Over the second quarter of this year it gained around 40 percent -- the strongest quarterly gain since 1990.
OPEC SUPPORT
Everybody has been surprised at the effectiveness of the OPEC cuts, said Angus McPhail of British-based investment firm Alliance Trust.
We're in a normalized range somewhere between $60 and $80 in the current environment, excluding the Iranians kicking off... Nigeria etc... I think that's what we're looking at and it's what OPEC's looking at too.
Political unrest in oil producer Iran has had little impact on prices because the oil market is well supplied and there is no expectation of Iran cutting off supplies.

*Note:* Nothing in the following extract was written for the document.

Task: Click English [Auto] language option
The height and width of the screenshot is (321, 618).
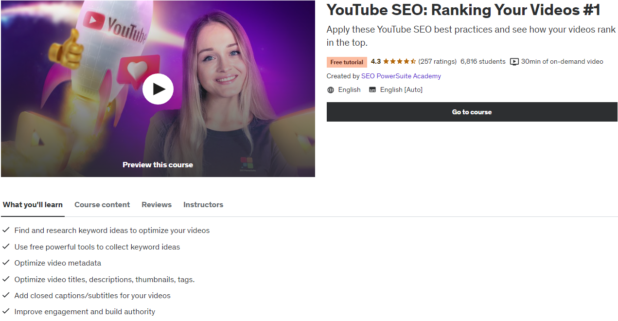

Militant unrest in OPEC member Nigeria has had a bigger impact. It has forced the shut-in of an estimated 600,000 to 700,000 barrels per day (bpd).
The involuntary output reduction has improved OPEC's compliance with production curbs, although discipline has retreated from a peak of around 80 percent earlier this year.
Reuters' latest OPEC survey assessed compliance at around 72 percent of promised cutbacks totaling 4.2 million bpd since September.
As output creeps higher, one of OPEC's smallest crude exporters Qatar told at least two Asian term buyers it will supply its Marine crude at full contracted volumes for August, compared with 14 percent supply curbs for July, sources at the firms said on Thursday.
While the West has taken the brunt of the economic downturn, analysts have been looking to Asia to keep generating fuel demand.
But the governments of China and India this week both unexpectedly raised gasoline and diesel prices by as much as 10 percent, potentially capping demand growth.